Citadel, more than any other company, supports the trades of the fee-less brokerages that attract the day-trading crowd. Accordingly, it makes vast sums from the explosion of new retail investors who collectively exploit the short-sellers.

At the same time, Citadel helped bail out a victim of the day-trading frenzy, participating in a $2.75 billion loan to Melvin Capital Management. Talk about working both sides of the street!

As The Wall Street Journal prominently noted (February 4 2021), hedge funders Richard Mashaal and Brian Gonick jumped on the GameStop mania in September, cashing out at $700 million and making a hedge fund, Sunvest Management LLC, one of the big winners.

There is little heroics in this farce, and little justice.

In any case, forces within finance capital smashed GameStop on Monday February 1, with the stock dropping 100 points and losing over 30 per cent of its value. On Tuesday, another devastating blow was delivered. Game over for the GameStop rebellion.

We learn from this farce that there is no “people’s capitalism.”

We learn that the stock market is, today, divorced from the real economy (though it cannot remain divorced forever). 

In fact, it is currently functioning as a casino for the wealthy, almost wealthy, and wannabe wealthy.

We learn that the stock market operates apart from the interest of working people and can offer no solace for those working for a living. 

And if we study history, we learn that investment mania, like that making headlines today, generally precedes a serious crisis. 

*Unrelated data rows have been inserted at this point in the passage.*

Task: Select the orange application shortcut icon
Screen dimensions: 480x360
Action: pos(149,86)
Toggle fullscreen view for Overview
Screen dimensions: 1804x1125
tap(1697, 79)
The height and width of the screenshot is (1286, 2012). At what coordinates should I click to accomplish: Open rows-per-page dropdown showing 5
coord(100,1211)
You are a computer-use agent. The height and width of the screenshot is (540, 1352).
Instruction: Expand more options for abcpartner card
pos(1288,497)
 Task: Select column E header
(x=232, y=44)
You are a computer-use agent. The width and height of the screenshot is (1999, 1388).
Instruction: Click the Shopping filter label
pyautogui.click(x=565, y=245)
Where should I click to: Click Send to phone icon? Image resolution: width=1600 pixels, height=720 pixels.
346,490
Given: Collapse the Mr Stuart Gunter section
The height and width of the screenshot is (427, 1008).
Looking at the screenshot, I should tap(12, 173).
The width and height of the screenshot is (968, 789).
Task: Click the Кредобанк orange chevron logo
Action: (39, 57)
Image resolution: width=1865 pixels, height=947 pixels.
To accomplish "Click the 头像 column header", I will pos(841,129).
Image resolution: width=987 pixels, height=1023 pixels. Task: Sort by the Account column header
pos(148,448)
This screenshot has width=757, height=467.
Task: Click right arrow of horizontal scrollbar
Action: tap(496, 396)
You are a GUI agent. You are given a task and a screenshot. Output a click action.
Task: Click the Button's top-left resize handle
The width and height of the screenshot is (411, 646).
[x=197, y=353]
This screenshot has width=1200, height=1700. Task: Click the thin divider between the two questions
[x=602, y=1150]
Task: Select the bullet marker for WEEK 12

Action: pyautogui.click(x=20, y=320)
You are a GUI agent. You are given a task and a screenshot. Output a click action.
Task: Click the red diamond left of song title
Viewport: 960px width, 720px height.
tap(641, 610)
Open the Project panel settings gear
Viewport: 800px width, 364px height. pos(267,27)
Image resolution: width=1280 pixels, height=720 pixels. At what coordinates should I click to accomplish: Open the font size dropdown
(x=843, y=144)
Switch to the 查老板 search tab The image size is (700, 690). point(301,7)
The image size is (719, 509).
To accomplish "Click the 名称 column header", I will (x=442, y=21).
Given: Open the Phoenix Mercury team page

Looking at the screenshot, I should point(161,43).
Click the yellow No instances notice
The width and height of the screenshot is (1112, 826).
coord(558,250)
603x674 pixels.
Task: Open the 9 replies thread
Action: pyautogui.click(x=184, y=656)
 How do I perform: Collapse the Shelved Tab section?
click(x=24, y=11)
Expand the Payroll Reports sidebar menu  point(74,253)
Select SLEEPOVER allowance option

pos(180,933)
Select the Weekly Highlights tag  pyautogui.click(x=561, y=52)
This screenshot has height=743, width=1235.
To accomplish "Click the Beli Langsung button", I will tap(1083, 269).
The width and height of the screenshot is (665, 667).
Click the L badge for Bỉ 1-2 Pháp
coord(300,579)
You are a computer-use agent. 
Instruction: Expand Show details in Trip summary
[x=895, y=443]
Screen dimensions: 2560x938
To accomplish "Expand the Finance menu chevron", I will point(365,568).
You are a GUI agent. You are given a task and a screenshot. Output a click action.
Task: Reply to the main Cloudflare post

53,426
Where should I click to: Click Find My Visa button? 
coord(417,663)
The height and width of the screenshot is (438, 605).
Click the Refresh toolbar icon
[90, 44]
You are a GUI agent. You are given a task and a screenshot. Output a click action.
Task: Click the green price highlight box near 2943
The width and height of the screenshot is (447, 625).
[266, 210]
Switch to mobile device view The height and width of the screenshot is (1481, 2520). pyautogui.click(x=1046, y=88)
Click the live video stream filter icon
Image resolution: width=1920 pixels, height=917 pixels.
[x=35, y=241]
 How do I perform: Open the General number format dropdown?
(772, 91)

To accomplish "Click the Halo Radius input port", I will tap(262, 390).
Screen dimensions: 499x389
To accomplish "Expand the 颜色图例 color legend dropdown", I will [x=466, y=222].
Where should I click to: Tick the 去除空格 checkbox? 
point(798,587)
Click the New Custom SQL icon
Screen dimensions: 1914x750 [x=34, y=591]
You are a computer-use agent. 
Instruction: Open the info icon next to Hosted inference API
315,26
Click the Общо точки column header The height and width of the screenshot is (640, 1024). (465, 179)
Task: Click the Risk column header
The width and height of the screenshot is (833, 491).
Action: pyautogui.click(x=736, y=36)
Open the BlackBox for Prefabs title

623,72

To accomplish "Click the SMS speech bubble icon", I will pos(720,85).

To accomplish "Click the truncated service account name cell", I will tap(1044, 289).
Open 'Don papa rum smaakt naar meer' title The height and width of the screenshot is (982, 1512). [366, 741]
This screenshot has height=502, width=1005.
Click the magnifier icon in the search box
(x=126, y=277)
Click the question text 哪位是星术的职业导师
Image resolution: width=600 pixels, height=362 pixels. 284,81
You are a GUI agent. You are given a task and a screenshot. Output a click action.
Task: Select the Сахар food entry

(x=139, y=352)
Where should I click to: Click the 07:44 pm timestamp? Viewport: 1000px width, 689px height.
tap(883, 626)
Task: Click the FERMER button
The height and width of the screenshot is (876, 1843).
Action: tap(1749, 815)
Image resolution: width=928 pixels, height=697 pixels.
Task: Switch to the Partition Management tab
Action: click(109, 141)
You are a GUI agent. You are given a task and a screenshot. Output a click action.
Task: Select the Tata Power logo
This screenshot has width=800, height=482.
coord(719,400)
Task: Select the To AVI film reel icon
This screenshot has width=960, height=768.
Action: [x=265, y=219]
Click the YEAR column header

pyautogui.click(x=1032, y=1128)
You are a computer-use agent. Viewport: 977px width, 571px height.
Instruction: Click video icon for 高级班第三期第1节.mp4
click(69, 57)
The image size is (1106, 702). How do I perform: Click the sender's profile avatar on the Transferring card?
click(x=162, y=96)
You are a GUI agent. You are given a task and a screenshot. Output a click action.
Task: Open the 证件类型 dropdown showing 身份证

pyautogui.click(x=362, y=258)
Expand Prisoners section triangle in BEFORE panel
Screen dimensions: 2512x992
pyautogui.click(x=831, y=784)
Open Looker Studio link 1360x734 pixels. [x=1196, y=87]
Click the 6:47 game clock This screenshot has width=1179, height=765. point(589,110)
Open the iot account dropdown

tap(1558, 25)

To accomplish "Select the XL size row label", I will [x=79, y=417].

The similarity with the lead-up to the Dotcom bubble is uncanny.

Less than a month into the post-Trump era, with the Republican Party divided and the Democratic Party scrambling to separate from its weak-tea campaign promises, the corporate media is busy searching for a reality TV replacement for Trump’s antics. 

They have tried to transform an over-the-top tailgate by Trump’s camp followers into a coup attempt in DC.

And now they have sought to raise a mischievous, self-serving financial manoeuvre into a populist attack on the bastions of wealth and power, a media story akin to promoting a pick-up basketball game at the YMCA during the NBA finals.

Both stories serve as distractions from the destruction and insecurity faced by those who work for a living, by those distant from the rulers nested in Washington DC and the financiers and their admirers tied to Wall Street. 

Facing joblessness, eviction, foreclosure, and a broken, ineffective healthcare system unable to deliver hundreds of thousands of US citizens from a death sentence, the public needs more than an entertaining, sensationalist narrative. 

In the shadows of these media circuses lurks the real story, a story of a politico-economic system bringing misery and despair to millions of US citizens, corrupting US politics, denying a solution to a wrenching healthcare disaster, and spurring inequality. Dare I say the word that eludes the corporate media?

Capitalism.

Now that would be a story worth telling.